__WHAT IS NEEDED__: The full set of records must be returned exactly, character for character.

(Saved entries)

□ □ □ □ □ □ □

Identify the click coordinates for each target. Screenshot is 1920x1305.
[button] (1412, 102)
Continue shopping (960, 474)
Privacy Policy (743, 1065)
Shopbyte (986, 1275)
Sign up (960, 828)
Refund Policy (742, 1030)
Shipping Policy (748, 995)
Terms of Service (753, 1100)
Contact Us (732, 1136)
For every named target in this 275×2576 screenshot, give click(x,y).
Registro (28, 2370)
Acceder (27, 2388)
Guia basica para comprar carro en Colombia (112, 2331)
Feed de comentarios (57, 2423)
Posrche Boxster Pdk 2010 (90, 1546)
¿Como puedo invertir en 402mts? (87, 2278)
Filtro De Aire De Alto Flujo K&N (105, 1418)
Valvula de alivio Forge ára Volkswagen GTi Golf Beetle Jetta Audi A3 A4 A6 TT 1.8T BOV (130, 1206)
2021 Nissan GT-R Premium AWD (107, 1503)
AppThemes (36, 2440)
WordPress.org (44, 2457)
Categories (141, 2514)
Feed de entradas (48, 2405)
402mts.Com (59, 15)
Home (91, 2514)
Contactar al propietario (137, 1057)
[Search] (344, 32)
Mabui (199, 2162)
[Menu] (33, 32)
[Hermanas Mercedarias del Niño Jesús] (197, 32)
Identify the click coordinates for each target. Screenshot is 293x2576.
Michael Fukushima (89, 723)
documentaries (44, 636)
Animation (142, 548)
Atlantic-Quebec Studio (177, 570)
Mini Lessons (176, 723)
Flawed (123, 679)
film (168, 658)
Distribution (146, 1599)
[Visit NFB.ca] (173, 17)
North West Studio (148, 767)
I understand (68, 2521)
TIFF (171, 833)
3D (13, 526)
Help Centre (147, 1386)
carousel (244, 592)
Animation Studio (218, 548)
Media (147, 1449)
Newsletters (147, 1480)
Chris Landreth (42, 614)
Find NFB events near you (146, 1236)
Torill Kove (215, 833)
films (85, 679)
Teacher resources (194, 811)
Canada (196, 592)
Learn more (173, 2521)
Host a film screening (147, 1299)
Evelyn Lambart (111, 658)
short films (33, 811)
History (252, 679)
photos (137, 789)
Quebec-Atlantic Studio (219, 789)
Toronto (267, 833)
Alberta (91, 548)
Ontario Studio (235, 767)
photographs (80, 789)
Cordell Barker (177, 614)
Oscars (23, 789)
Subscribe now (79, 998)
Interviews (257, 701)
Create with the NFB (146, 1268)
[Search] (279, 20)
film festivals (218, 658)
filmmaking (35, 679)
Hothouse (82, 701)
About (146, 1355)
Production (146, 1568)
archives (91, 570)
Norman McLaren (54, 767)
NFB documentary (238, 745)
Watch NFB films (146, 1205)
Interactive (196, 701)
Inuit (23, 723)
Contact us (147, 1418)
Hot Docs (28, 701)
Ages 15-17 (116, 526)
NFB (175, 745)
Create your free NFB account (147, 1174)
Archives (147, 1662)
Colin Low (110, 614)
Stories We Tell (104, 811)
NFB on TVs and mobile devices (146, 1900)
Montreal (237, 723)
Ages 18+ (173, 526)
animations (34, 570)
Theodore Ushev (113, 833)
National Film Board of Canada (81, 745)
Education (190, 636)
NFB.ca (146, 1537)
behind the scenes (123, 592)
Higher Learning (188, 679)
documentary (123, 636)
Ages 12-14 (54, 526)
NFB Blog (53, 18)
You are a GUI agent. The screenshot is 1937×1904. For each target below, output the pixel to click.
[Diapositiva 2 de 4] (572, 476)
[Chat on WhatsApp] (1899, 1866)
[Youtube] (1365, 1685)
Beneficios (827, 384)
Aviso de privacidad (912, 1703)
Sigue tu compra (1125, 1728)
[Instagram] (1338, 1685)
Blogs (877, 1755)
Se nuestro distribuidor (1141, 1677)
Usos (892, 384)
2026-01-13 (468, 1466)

□ □ □ □ □ □ □

__SOLUTION FOR THIS PROBLEM__:
Identify the click coordinates for each target. Screenshot is 1920x1305.
[button] (1412, 102)
Continue shopping (960, 474)
Privacy Policy (743, 1065)
Shopbyte (986, 1275)
Sign up (960, 828)
Refund Policy (742, 1030)
Shipping Policy (748, 995)
Terms of Service (753, 1100)
Contact Us (732, 1136)
For every named target in this 275×2576 screenshot, give click(x,y).
Registro (28, 2370)
Acceder (27, 2388)
Guia basica para comprar carro en Colombia (112, 2331)
Feed de comentarios (57, 2423)
Posrche Boxster Pdk 2010 (90, 1546)
¿Como puedo invertir en 402mts? (87, 2278)
Filtro De Aire De Alto Flujo K&N (105, 1418)
Valvula de alivio Forge ára Volkswagen GTi Golf Beetle Jetta Audi A3 A4 A6 TT 1.8T BOV (130, 1206)
2021 Nissan GT-R Premium AWD (107, 1503)
AppThemes (36, 2440)
WordPress.org (44, 2457)
Categories (141, 2514)
Feed de entradas (48, 2405)
402mts.Com (59, 15)
Home (91, 2514)
Contactar al propietario (137, 1057)
[Search] (344, 32)
Mabui (199, 2162)
[Menu] (33, 32)
[Hermanas Mercedarias del Niño Jesús] (197, 32)
Identify the click coordinates for each target. Screenshot is 293x2576.
Michael Fukushima (89, 723)
documentaries (44, 636)
Animation (142, 548)
Atlantic-Quebec Studio (177, 570)
Mini Lessons (176, 723)
Flawed (123, 679)
film (168, 658)
Distribution (146, 1599)
[Visit NFB.ca] (173, 17)
North West Studio (148, 767)
I understand (68, 2521)
TIFF (171, 833)
3D (13, 526)
Help Centre (147, 1386)
carousel (244, 592)
Animation Studio (218, 548)
Media (147, 1449)
Newsletters (147, 1480)
Chris Landreth (42, 614)
Find NFB events near you (146, 1236)
Torill Kove (215, 833)
films (85, 679)
Teacher resources (194, 811)
Canada (196, 592)
Learn more (173, 2521)
Host a film screening (147, 1299)
Evelyn Lambart (111, 658)
short films (33, 811)
History (252, 679)
photos (137, 789)
Quebec-Atlantic Studio (219, 789)
Toronto (267, 833)
Alberta (91, 548)
Ontario Studio (235, 767)
photographs (80, 789)
Cordell Barker (177, 614)
Oscars (23, 789)
Subscribe now (79, 998)
Interviews (257, 701)
Create with the NFB (146, 1268)
[Search] (279, 20)
film festivals (218, 658)
filmmaking (35, 679)
Hothouse (82, 701)
About (146, 1355)
Production (146, 1568)
archives (91, 570)
Norman McLaren (54, 767)
NFB documentary (238, 745)
Watch NFB films (146, 1205)
Interactive (196, 701)
Inuit (23, 723)
Contact us (147, 1418)
Hot Docs (28, 701)
Ages 15-17 (116, 526)
NFB (175, 745)
Create your free NFB account (147, 1174)
Archives (147, 1662)
Colin Low (110, 614)
Stories We Tell (104, 811)
NFB on TVs and mobile devices (146, 1900)
Montreal (237, 723)
Ages 18+ (173, 526)
animations (34, 570)
Theodore Ushev (113, 833)
National Film Board of Canada (81, 745)
Education (190, 636)
NFB.ca (146, 1537)
behind the scenes (123, 592)
Higher Learning (188, 679)
documentary (123, 636)
Ages 12-14 (54, 526)
NFB Blog (53, 18)
You are a GUI agent. The screenshot is 1937×1904. For each target below, output the pixel to click.
[Diapositiva 2 de 4] (572, 476)
[Chat on WhatsApp] (1899, 1866)
[Youtube] (1365, 1685)
Beneficios (827, 384)
Aviso de privacidad (912, 1703)
Sigue tu compra (1125, 1728)
[Instagram] (1338, 1685)
Blogs (877, 1755)
Se nuestro distribuidor (1141, 1677)
Usos (892, 384)
2026-01-13 (468, 1466)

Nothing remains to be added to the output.